Extracted data entries
• • • • • • •

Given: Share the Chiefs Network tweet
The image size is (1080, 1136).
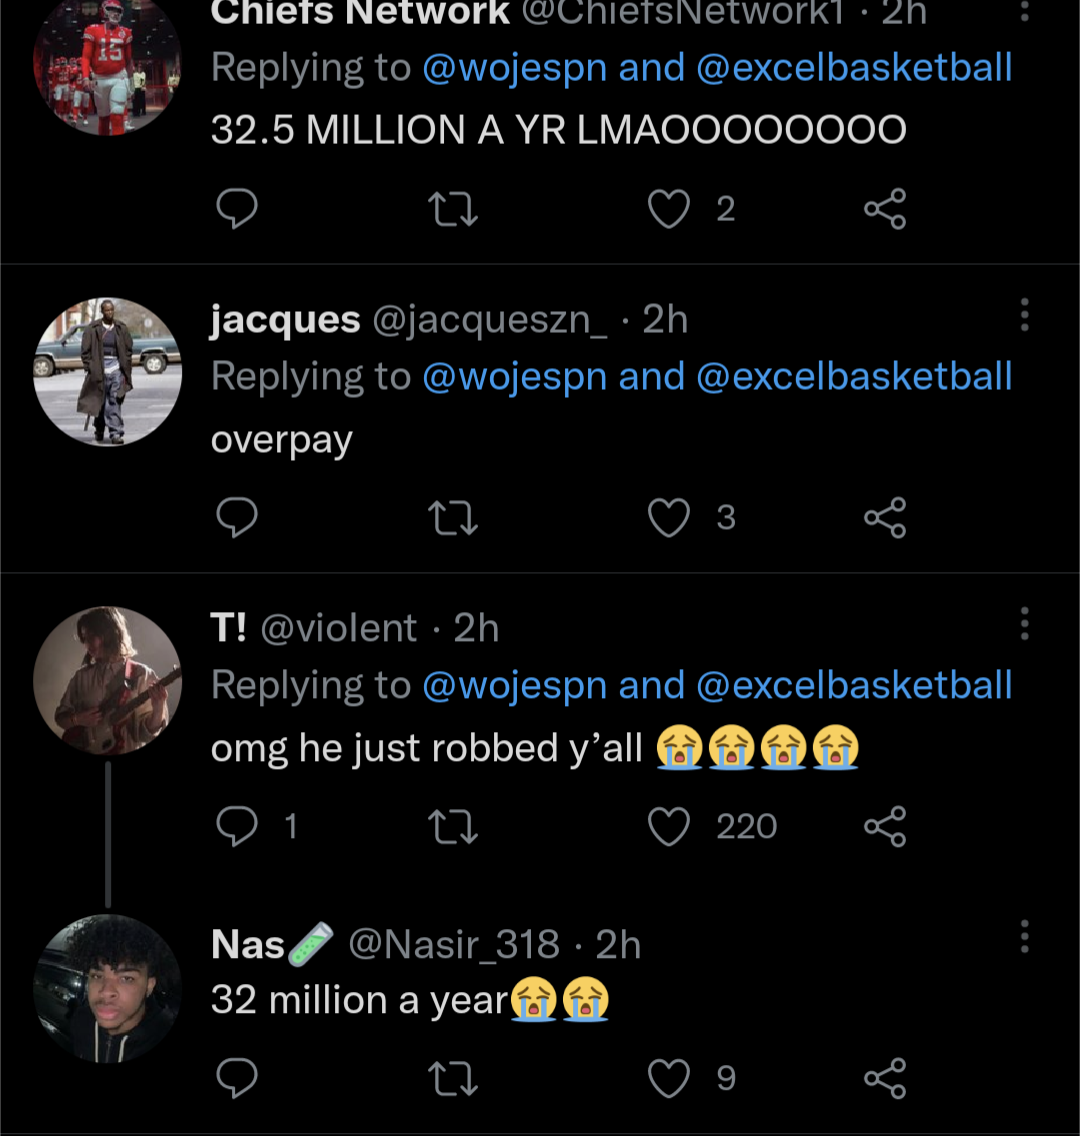Looking at the screenshot, I should pos(885,208).
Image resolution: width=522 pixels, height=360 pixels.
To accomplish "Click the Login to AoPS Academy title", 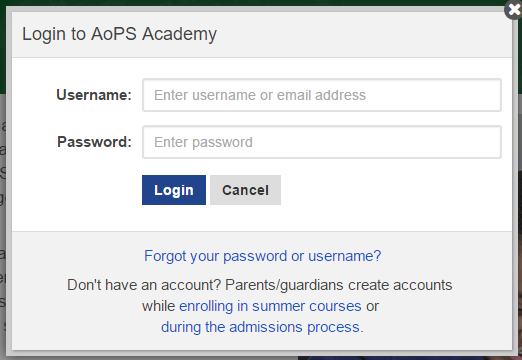I will [119, 34].
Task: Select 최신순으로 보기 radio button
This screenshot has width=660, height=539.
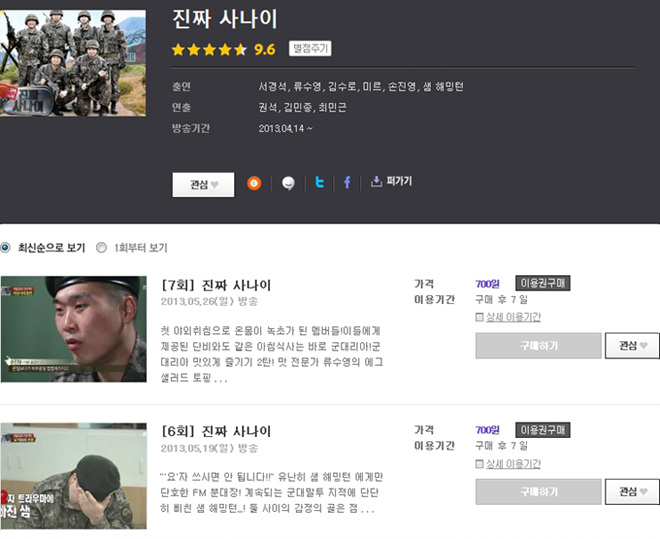Action: [x=5, y=247]
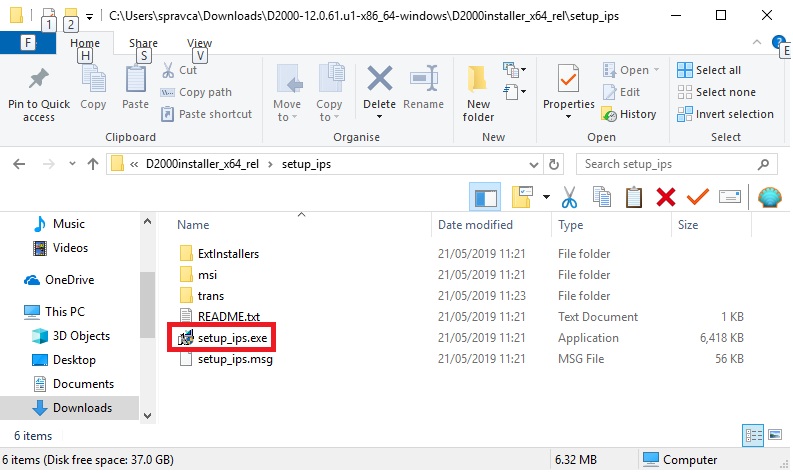Expand the Delete dropdown in ribbon
This screenshot has width=793, height=473.
[x=380, y=117]
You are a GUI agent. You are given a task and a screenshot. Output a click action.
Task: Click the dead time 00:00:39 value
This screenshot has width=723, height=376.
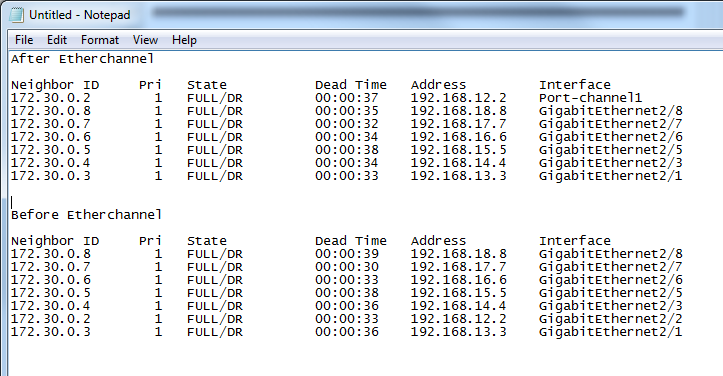tap(347, 254)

• • • • • • •

Please retype exactly the lines from the one containing "This screenshot has width=660, height=539." through the last line of the records, both included, leaving out every picture.

THE ANSWER
This screenshot has width=660, height=539.
Action: [x=5, y=247]
Expand the Delete dropdown in ribbon
This screenshot has width=793, height=473.
[x=380, y=117]
You are a GUI agent. You are given a task and a screenshot. Output a click action.
Task: Click the dead time 00:00:39 value
This screenshot has width=723, height=376.
tap(347, 254)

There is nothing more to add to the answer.